Problem description: Please copy each line of the data that includes the string "screenshot".

Given data:
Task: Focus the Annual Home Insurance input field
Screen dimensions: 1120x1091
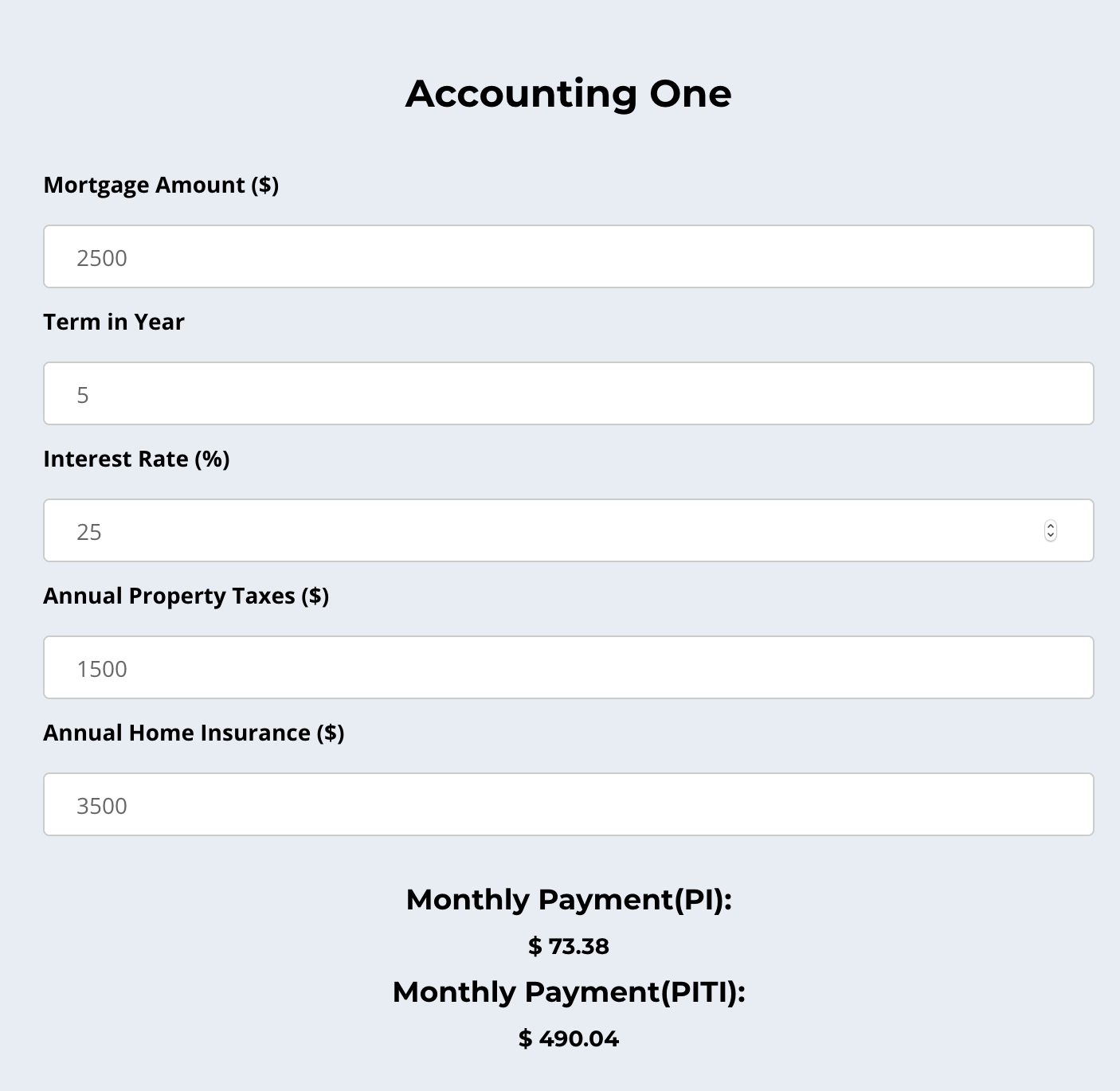Action: [569, 804]
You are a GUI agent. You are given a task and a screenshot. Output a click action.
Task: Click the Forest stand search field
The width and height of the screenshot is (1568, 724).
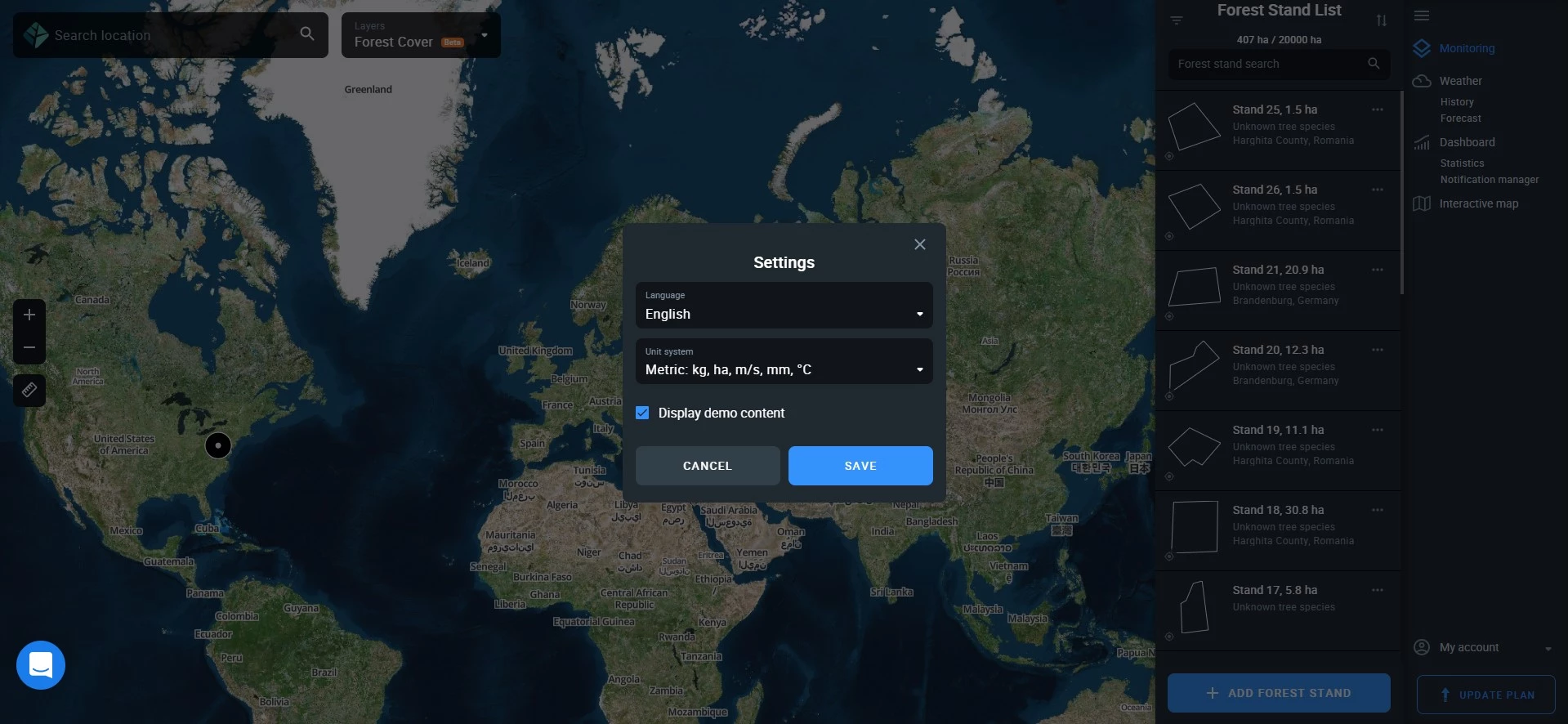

Solution to this task:
You are a GUI agent. You are given a task and a screenshot. Output a click action.
The width and height of the screenshot is (1568, 724).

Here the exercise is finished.